### ТРЕБОВАНИЕ 1
Определите, согласуются ли с отрывком о Туре утверждения (a), (b) и (c). Ответьте на каждое «да» или «нет» и приведите решающие слова отрывка в точной цитате.
(a) Во время съемки Тур держится за камерой.
(b) Фильм Тура о плавании на «Кон-Тики» получил премию «Оскар».
(c) По словам Тура, к приходу испанцев у гуанчей были лодки.
### ТРЕБОВАНИЕ 2
Ответьте по отрывку о Туре на вопросы (a), (b) и (c).
(a) Куда осторожно идут собеседники?
(b) На чем, по словам Тура, приплыли предки гуанчей?
(c) Почему, по мнению Тура, гуанчи забыли искусство предков?
### ТРЕБОВАНИЕ 3
Напишите продолжение отрывка о Туре и гуанчах, начав сразу после последнего приведенного предложения.

### ТЕКСТОВЫЙ БЛОК
# # # #

Тур развивает свою теорию, попутно подсказывая нам, где лучшая точка съемки, когда пирамиды лучше освещены. Как всякий «профи», во время съемки он держится за камерой и не «перекрывает» ее, но стоит ему заметить, что камера направлена на него, как он немедленно реагирует и начинает делать именно то, о чем бы его хотел попросить режиссер. Теперь я понимаю, почему его фильм о плавании на «Кон-Тики» получил полвека назад премию «Оскар».

Мы осторожно идем вверх по склону оврага. Из-под ног предательски выкатываются коварные камешки. Тур не обращает на них никакого внимания и продолжает говорить, словно наш разговор не прерывался:

— Они приплыли на тростниковых лодках, и это во многом объясняет тот факт, что у гуанчей не было никаких лодок к тому времени, когда здесь появились испанцы. Они забыли искусство предков, потому что здесь нет такого тростника. Но, думаю, у них были какие-то плоты: культура на островах развивалась не изолированно, хотя и носила на каждом острове свой, уникальный характер.

# # # #

Сохраненные данные
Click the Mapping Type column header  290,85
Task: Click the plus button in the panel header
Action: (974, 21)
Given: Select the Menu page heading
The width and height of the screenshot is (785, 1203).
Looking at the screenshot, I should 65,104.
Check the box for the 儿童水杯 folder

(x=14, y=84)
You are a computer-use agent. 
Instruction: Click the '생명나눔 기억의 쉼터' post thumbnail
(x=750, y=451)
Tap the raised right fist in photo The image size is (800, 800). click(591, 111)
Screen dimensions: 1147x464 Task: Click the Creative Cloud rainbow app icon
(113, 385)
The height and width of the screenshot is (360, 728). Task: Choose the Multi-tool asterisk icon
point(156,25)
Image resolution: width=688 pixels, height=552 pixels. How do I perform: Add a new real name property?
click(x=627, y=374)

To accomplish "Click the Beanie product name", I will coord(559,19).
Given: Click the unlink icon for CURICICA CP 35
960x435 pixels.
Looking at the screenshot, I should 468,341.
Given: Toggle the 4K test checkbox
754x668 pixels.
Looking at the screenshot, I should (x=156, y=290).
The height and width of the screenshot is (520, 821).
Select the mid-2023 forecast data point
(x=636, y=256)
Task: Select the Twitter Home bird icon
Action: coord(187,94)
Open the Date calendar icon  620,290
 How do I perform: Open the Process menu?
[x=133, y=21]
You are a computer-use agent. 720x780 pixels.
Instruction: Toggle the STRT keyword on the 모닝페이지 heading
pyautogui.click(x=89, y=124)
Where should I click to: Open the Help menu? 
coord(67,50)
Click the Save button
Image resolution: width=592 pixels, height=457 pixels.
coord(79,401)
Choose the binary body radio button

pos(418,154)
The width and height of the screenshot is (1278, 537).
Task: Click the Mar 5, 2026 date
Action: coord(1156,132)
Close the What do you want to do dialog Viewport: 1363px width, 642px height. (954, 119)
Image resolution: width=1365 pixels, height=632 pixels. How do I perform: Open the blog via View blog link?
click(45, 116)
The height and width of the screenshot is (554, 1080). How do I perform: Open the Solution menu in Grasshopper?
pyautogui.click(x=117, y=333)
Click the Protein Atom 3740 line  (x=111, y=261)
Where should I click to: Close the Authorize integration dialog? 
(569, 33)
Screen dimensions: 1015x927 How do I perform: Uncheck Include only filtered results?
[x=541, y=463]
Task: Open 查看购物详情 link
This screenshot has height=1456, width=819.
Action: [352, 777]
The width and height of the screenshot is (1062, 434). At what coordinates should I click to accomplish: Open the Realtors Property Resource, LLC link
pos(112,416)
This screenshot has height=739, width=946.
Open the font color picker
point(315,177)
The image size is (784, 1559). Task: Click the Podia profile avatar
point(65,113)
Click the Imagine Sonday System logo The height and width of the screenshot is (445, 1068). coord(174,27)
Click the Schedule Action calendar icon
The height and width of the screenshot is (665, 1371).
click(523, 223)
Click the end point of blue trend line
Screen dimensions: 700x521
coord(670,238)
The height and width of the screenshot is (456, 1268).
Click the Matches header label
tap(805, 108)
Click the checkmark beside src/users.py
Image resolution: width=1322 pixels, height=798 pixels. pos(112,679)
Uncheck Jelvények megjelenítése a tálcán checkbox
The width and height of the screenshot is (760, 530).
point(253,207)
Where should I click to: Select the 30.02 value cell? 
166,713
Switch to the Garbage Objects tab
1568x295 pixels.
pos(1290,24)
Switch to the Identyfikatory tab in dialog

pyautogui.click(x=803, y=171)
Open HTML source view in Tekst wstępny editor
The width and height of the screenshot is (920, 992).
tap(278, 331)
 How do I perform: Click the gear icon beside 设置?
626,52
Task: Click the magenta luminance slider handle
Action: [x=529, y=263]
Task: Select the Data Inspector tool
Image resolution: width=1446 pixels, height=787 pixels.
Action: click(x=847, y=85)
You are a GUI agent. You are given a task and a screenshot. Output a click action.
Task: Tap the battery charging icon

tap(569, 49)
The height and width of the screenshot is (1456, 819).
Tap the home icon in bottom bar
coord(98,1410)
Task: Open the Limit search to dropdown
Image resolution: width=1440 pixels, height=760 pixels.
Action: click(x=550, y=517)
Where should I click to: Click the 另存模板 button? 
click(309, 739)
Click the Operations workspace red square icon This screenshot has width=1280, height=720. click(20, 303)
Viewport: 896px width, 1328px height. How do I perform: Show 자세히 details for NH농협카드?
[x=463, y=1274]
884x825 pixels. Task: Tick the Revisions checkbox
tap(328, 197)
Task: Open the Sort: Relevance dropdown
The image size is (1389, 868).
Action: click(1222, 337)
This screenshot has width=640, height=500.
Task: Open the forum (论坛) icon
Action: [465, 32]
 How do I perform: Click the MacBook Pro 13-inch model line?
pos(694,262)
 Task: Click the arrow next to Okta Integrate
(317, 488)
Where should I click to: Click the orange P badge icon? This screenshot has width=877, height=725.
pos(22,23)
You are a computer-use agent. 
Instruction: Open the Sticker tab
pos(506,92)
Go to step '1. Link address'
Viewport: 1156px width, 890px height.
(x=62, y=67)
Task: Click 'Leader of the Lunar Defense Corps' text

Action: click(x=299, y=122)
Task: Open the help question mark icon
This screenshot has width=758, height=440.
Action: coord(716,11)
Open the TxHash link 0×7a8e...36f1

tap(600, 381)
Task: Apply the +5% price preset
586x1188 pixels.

# # # #

### РЕЗУЛЬТАТ ВЫПОЛНЕНИЯ 1
(a) Да: «во время съемки он держится за камерой и не «перекрывает» ее».
(b) Да: «его фильм о плавании на «Кон-Тики» получил полвека назад премию «Оскар»».
(c) Нет: «у гуанчей не было никаких лодок к тому времени, когда здесь появились испанцы».

### РЕЗУЛЬТАТ ВЫПОЛНЕНИЯ 2
(a) Вверх по склону оврага.
(b) На тростниковых лодках.
(c) Потому что здесь нет такого тростника.

### РЕЗУЛЬТАТ ВЫПОЛНЕНИЯ 3
Пора обедать, — вскоре заявил Тур, и мы отправились в его любимый ресторанчик на берегу океана.

Гуимар — городок районного масштаба, во всем районе едва наберется 14 тысяч человек, но, по островным понятиям, это — вполне прилично. А сам городок разделен на две части — собственно Гуимар, который расположен ближе к горам, и «пуэртито де Гуимар» — «Гуимарский портик». Это действительно не порт, а портик — небольшой пляж с рыбацкими лодками, трех-четырехэтажные дома, несколько магазинов и ресторанчик с видом на океан. Тур и Жаклин часто сюда приходят, любят это место. Хозяин заведения тоже им рад — во всяком случае, интерьер ресторанчика украшает портрет Хейердалов.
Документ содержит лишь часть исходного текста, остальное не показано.